Blackfoot artifacts scattered across museums in Britain now have a digital home where their stories can be shared with their descendants.
A collaboration between researchers at the University of Lethbridge, the Blackfoot Confederacy and three British museums is virtually bringing 19 non-sacred objects to life with interactive 3D models.
An ocean away from its original home, a pair of moccasins purchased in 1929 from the Piikani Nation sits in storage at Cambridge University’s Museum of Archeology and Anthropology. A parfleche bag, or Asootsímaan, from the Kainai Nation more than 100 years old is in storage at the British Museum. The Horniman Museum and Gardens in London has a bag made from the skin of a bison fetus made in the 1800s.
Many of the artifacts were taken by archeologists, anthropologists and various other collectors.
In 2019, a group of researchers from the University of Lethbridge along with Blackfoot elders and students travelled to Britain to view and photograph the objects. They were also aided by a British research team.
Now they have launched the Mootookakio’ssin website, part of the Blackfoot Digital Library. The library is dedicated to providing information on Blackfoot nations and people of the Blackfoot Confederacy through historical documents such as photos, field notes and recordings.

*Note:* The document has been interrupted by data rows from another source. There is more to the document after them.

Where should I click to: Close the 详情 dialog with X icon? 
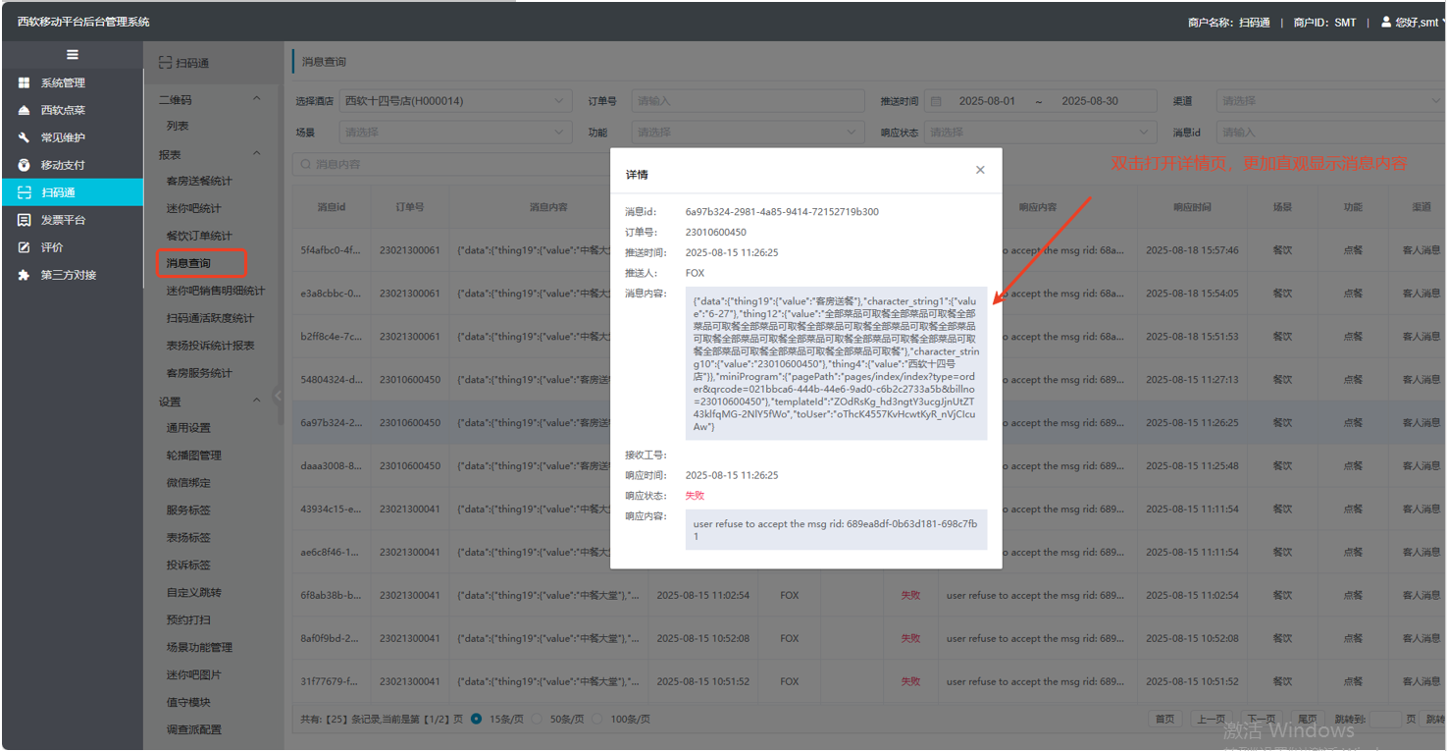(979, 171)
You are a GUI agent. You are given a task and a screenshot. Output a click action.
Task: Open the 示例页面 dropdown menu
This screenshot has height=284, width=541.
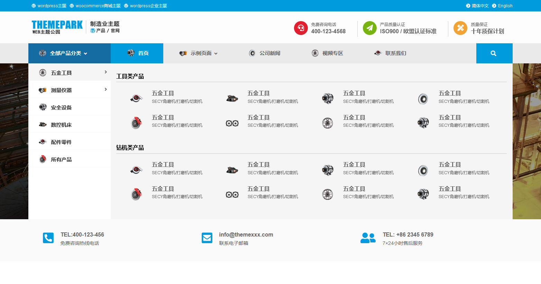[203, 53]
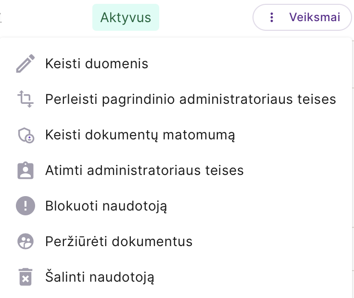Click the exclamation circle icon for Blokuoti
The image size is (354, 298).
tap(25, 206)
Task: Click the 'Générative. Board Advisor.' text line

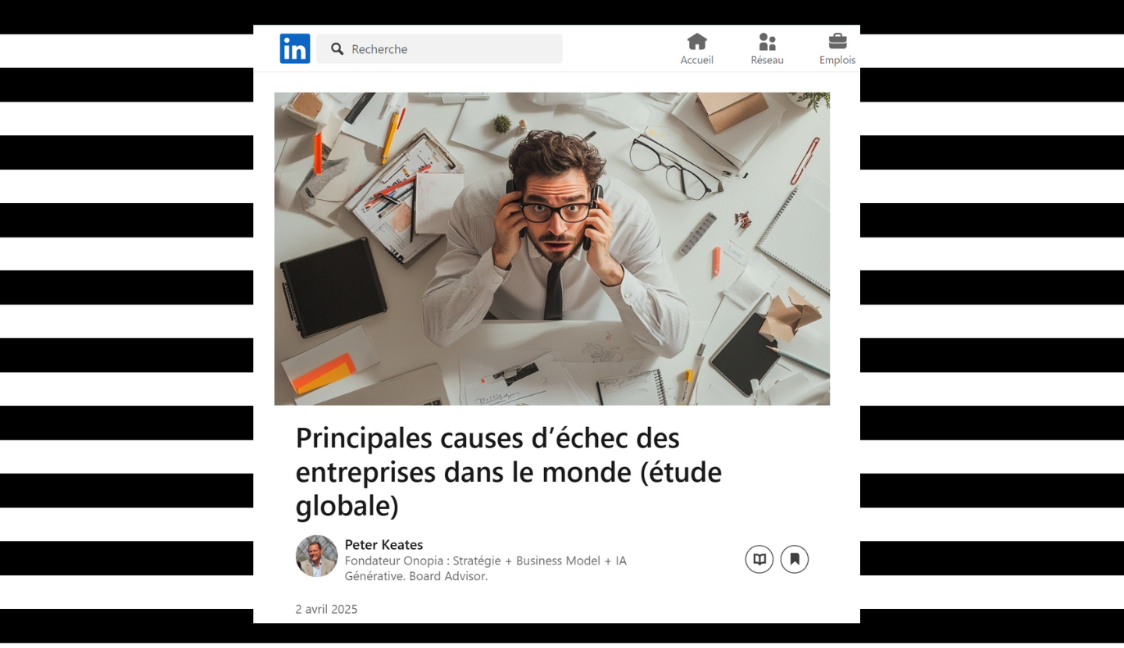Action: click(416, 576)
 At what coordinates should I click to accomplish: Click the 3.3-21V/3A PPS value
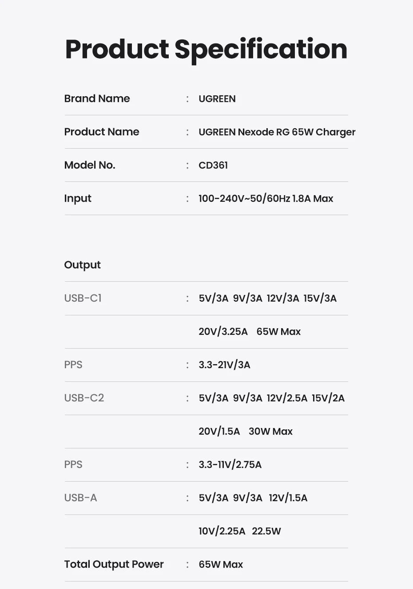pos(224,365)
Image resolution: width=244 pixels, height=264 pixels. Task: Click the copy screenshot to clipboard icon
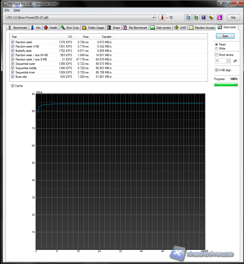pyautogui.click(x=196, y=18)
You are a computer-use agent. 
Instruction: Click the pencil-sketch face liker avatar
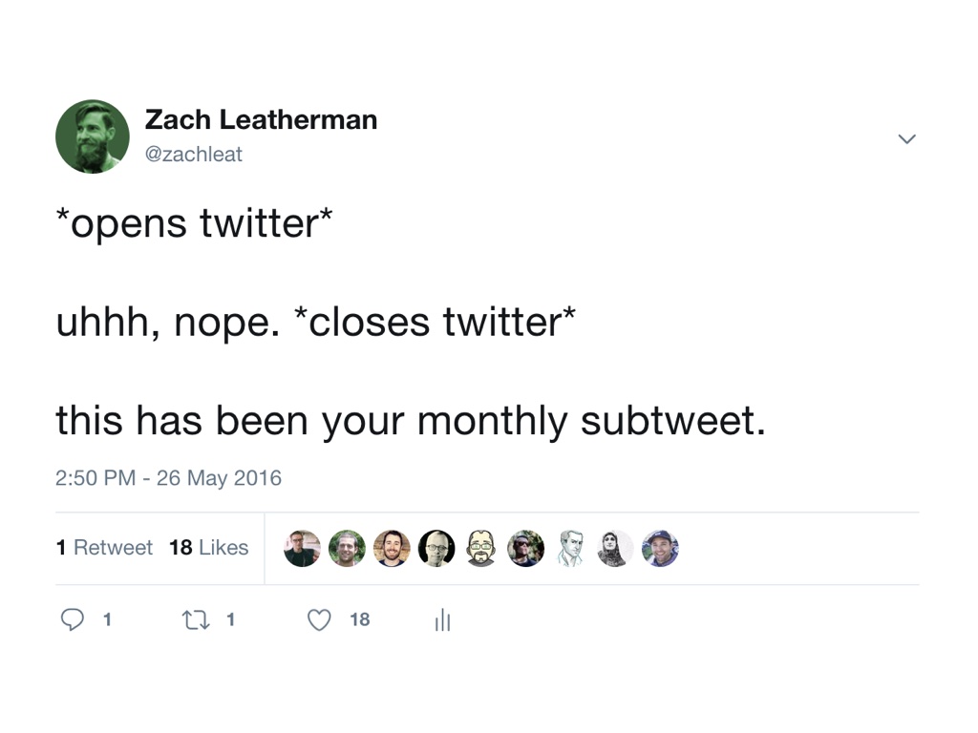pyautogui.click(x=570, y=549)
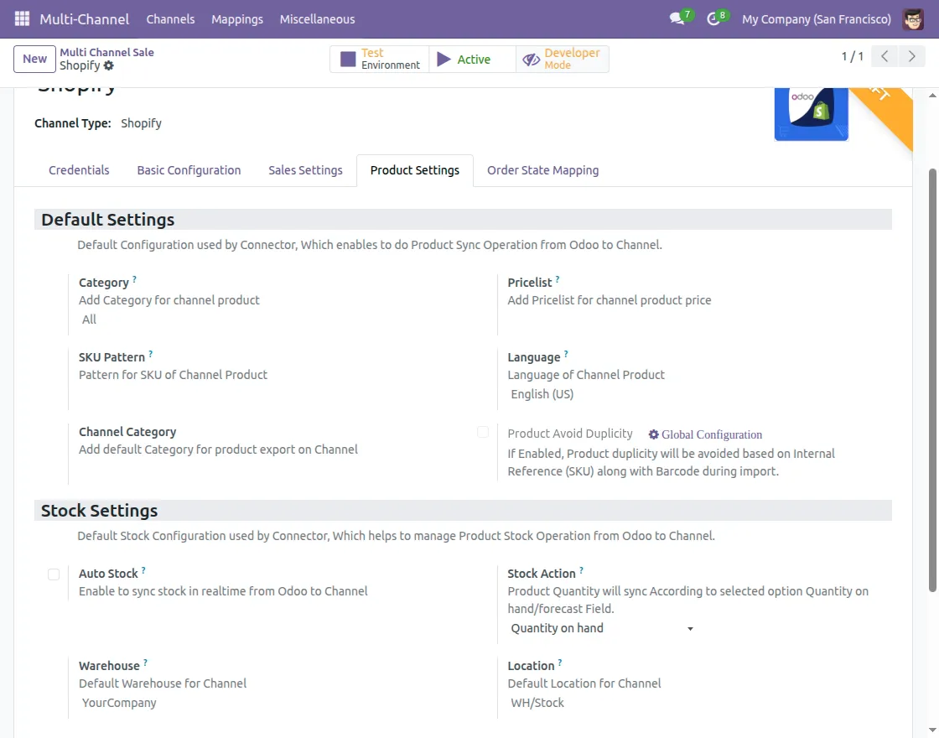This screenshot has height=738, width=939.
Task: Switch to the Credentials tab
Action: tap(79, 170)
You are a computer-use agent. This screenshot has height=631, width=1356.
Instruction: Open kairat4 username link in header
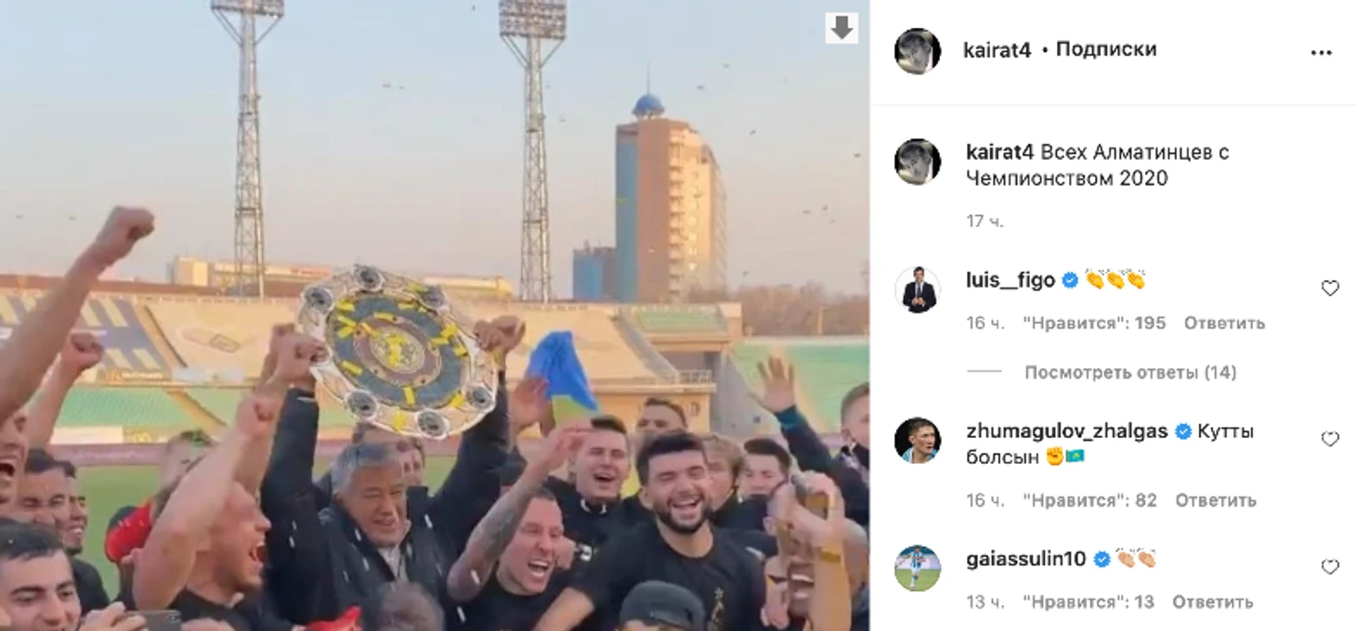click(x=997, y=50)
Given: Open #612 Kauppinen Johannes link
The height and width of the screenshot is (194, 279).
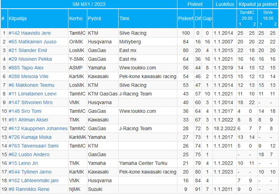Looking at the screenshot, I should [38, 129].
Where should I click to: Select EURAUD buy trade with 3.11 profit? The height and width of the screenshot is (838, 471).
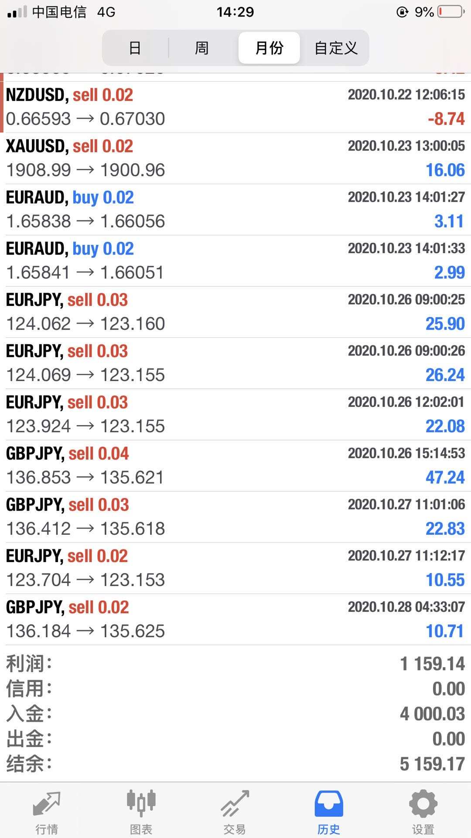pyautogui.click(x=236, y=210)
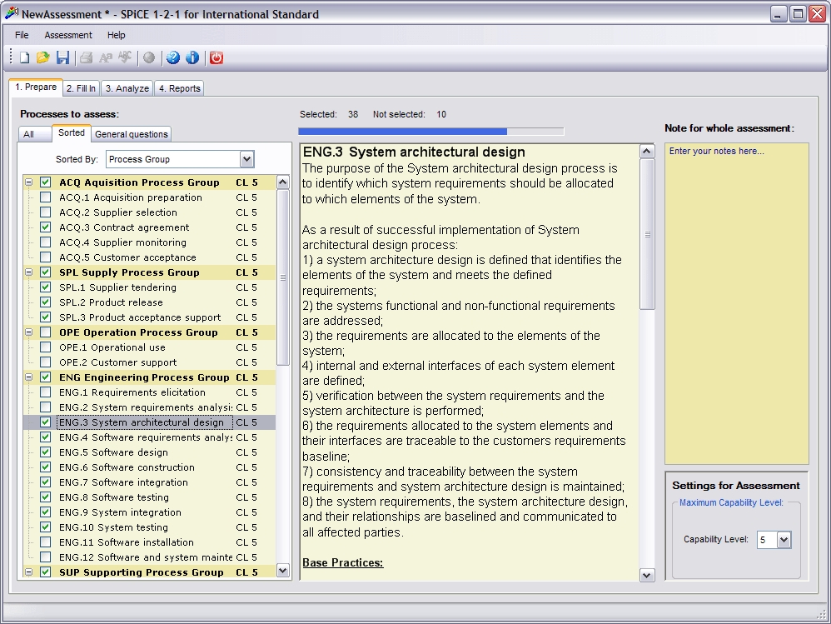Click the blue question mark help icon
831x624 pixels.
pyautogui.click(x=173, y=57)
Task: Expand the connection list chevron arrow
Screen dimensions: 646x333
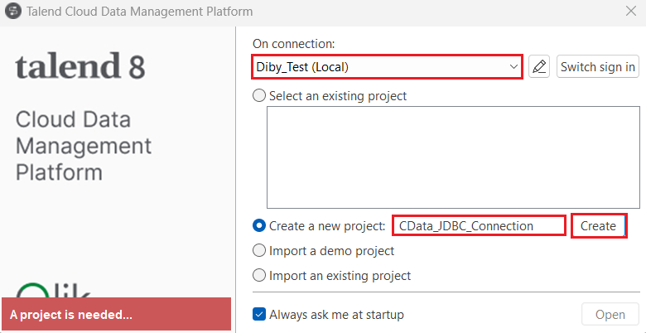Action: pyautogui.click(x=513, y=67)
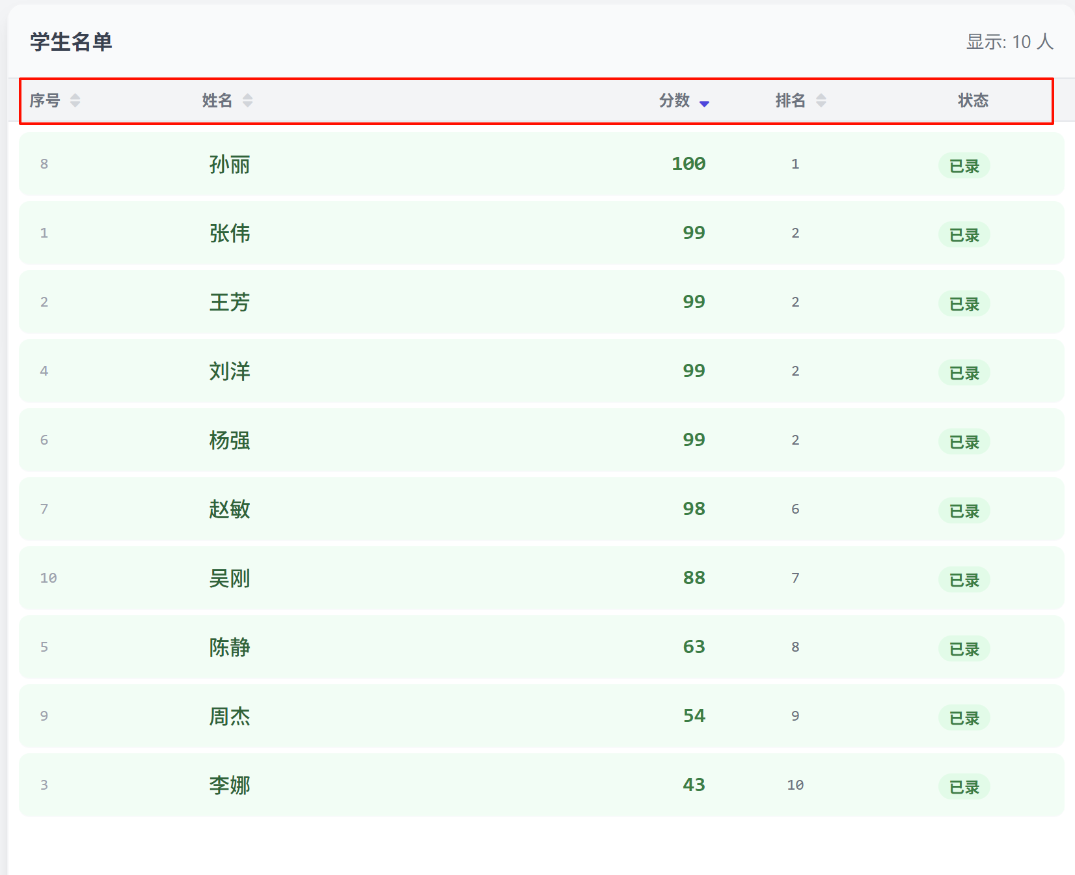Click the 学生名单 title
Viewport: 1075px width, 875px height.
71,42
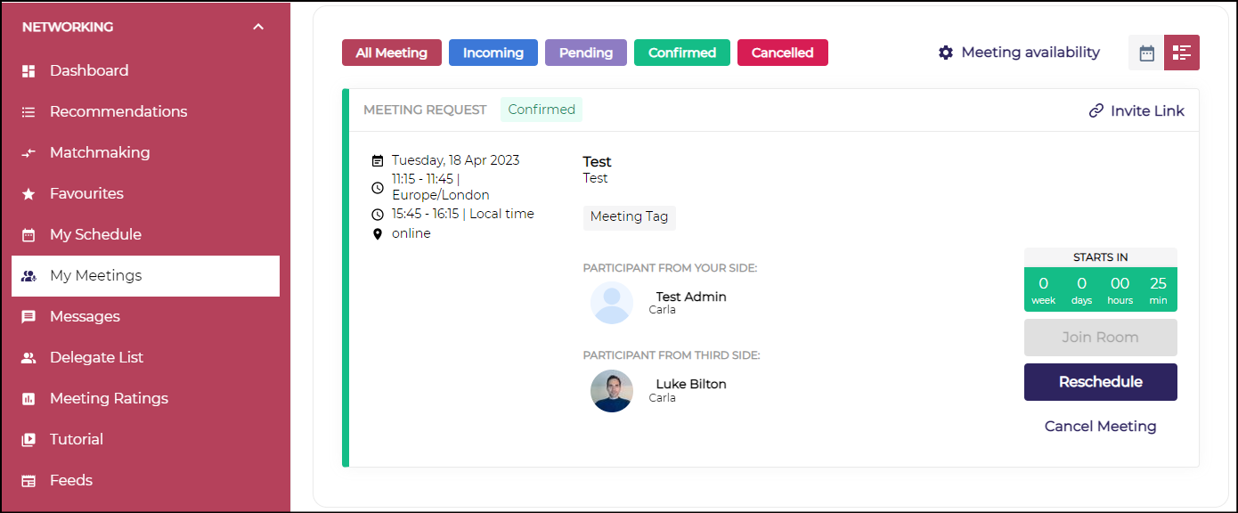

“Those items aren’t just about individual use,” said Melissa Shouting, a member of the Kainai Nation and a master’s student in health science who was involved in the project.
“They’re also about community engagement, community well-being and just helping somebody develop that sense of identity about who they are and where they come from and the people that they’re connected to. So it’s all about collectivism versus that individualistic approach.”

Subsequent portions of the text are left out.